Für den sicheren Stand der Yachten an Bord der Schiffe hat Peters & May besonders stabile  Lagergestelle (cradles) entwickelt. Bei dem sicheren Verstauen auf Deck kommt Ihnen die lange Erfahrung ihrer Transporte von sperrigen und empfindlichen Windenergieanlagen zugute. Ist die Yacht dann an Bord sicher verstaut, können während der Reise Wartungsarbeiten wie beispielsweise Antifoulinganstrich oder Motor-Check-up gebucht werden.
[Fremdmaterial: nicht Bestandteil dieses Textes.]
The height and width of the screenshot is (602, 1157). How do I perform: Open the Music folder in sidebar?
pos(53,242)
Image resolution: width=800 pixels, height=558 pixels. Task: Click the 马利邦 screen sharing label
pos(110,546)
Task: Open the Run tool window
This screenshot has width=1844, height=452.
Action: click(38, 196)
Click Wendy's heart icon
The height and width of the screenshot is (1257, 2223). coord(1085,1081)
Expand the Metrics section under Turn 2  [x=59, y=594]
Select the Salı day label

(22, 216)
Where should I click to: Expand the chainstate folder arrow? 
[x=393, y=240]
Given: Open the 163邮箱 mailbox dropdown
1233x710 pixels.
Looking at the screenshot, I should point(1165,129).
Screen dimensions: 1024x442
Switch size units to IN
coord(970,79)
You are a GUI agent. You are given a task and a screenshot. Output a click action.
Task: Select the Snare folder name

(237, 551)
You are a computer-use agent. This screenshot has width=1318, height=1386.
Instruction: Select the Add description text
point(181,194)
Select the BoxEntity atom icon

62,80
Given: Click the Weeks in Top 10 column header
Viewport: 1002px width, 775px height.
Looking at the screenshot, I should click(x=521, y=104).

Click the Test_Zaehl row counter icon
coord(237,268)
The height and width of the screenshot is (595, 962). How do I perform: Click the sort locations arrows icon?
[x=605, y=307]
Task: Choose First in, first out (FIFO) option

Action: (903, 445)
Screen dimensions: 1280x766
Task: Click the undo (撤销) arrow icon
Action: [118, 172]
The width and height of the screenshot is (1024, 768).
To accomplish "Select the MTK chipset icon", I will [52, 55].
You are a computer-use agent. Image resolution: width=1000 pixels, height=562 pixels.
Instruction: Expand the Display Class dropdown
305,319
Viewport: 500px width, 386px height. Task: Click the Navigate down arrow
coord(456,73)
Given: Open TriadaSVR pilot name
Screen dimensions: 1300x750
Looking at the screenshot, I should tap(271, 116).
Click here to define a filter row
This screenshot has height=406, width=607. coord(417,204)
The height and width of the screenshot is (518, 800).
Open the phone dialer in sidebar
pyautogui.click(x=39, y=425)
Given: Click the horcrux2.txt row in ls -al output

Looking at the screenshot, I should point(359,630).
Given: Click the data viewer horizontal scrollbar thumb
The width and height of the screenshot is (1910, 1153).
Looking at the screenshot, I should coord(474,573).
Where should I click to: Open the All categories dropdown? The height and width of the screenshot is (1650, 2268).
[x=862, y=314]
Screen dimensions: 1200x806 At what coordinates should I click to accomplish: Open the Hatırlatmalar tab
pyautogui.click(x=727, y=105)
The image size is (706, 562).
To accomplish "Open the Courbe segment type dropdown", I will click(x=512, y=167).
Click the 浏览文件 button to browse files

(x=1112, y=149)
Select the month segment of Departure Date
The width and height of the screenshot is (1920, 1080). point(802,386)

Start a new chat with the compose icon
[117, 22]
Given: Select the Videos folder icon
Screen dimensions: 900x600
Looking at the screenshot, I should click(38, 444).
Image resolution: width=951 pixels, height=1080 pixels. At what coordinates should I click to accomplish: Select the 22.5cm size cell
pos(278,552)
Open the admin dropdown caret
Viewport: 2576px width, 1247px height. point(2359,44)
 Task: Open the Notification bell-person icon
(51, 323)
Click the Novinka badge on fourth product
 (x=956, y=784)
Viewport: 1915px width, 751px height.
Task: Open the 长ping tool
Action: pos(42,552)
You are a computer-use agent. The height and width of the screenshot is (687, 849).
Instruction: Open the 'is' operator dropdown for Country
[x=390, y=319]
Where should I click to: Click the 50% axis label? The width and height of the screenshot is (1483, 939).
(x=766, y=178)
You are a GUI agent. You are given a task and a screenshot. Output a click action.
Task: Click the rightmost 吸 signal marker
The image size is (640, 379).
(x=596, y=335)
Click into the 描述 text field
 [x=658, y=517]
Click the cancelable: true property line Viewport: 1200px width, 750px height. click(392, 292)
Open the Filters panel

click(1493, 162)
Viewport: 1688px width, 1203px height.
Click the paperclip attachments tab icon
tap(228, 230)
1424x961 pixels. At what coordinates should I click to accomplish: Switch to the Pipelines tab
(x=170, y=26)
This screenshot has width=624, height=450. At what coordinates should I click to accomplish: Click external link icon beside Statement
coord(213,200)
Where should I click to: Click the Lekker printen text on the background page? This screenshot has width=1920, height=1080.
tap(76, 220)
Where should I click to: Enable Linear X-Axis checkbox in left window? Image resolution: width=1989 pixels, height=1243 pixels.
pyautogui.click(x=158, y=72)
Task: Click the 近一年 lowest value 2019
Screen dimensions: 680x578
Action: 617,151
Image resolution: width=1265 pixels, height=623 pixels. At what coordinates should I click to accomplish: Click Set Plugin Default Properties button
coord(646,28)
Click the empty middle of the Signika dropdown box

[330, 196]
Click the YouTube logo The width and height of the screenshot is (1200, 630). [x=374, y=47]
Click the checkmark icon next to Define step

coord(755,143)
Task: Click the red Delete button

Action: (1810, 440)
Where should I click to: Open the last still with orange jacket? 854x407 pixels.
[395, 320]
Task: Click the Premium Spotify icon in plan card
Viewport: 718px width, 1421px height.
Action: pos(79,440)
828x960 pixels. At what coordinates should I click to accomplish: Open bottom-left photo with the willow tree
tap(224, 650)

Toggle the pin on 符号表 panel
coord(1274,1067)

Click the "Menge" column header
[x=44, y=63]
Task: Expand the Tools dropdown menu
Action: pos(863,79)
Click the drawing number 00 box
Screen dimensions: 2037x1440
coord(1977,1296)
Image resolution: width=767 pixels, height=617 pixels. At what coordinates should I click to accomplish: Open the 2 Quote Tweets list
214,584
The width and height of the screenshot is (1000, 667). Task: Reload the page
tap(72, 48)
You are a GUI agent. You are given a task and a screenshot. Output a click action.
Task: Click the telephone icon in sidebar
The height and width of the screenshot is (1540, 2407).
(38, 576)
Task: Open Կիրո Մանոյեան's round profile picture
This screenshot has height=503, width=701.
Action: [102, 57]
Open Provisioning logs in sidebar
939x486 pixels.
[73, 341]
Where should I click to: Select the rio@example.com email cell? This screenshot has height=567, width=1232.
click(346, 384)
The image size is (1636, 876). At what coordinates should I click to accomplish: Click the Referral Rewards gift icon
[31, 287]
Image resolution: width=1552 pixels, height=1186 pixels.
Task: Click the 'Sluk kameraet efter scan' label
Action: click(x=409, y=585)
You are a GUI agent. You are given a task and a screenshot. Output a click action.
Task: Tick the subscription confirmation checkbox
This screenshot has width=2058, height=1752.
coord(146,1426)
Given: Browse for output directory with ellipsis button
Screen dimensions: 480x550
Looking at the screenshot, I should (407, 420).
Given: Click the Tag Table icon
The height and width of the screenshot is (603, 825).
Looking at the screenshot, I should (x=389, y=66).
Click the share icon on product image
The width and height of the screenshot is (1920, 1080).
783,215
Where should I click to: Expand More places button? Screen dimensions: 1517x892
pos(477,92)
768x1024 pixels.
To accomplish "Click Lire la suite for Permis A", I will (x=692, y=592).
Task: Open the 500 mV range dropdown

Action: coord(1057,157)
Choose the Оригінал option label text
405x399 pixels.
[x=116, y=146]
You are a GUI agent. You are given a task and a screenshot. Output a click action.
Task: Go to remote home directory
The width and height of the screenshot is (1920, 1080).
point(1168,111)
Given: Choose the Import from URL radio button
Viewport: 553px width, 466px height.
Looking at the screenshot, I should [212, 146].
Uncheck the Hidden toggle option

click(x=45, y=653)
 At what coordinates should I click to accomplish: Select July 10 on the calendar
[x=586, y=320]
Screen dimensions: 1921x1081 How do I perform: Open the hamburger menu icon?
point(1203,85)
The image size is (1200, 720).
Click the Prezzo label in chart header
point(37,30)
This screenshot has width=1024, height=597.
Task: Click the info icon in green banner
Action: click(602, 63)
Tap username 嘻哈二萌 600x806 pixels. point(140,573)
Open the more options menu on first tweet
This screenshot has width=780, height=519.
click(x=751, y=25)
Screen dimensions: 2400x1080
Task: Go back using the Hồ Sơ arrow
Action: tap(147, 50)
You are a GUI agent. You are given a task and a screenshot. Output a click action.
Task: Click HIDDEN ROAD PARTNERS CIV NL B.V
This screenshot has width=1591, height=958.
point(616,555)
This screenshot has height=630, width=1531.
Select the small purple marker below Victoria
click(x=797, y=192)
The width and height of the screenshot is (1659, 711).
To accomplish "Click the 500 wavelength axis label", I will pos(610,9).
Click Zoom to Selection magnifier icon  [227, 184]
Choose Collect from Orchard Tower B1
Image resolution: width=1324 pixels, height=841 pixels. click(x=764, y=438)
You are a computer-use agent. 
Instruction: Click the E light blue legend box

Das spart Zeit im Zielhafen und ermöglicht einen schnellen Start in den Urlaubstörn.

 

Weil  Segelyachten in der Regel mit stehendem Mast transportiert werden, entfallen auch zeit- und kostenaufwendiges Abriggen vor dem Transport, das Aufriggen am Zielort. Wie sie sonst vor und nach Transporten der Yachten über Land entstehen.

 

Immer mehr Eigner setzen auf den bequemen Über-See-Transport ihrer Yacht.  Die auf Wunsch sogar bereits im heimatlichem Liegeplatz übernommen wird und von einer erfahrenen Crew auf eigenem Kiel zum Verschiffungshafen für den See-Transport überführt wird. 

 

Die Kosten für den Tansport der eigenen Yacht von Nordeuropa ins Mittelmeer sind meist günstiger als dort für eine vergleichbare Charteryacht. Zugleich spart eine schnelle Überführung durch Peters & May Zeit für den Eigner, um sie an Bord im Wunschrevier in vollen Zügen zu genießen, anstatt sie für aufwendige Selbst-Überführungen zu verschwenden. Und für große Yachten ist ein Transport Hucke-Pack über See meist preiswerter als ein mühsamer Schwertransport der Yachten über Land.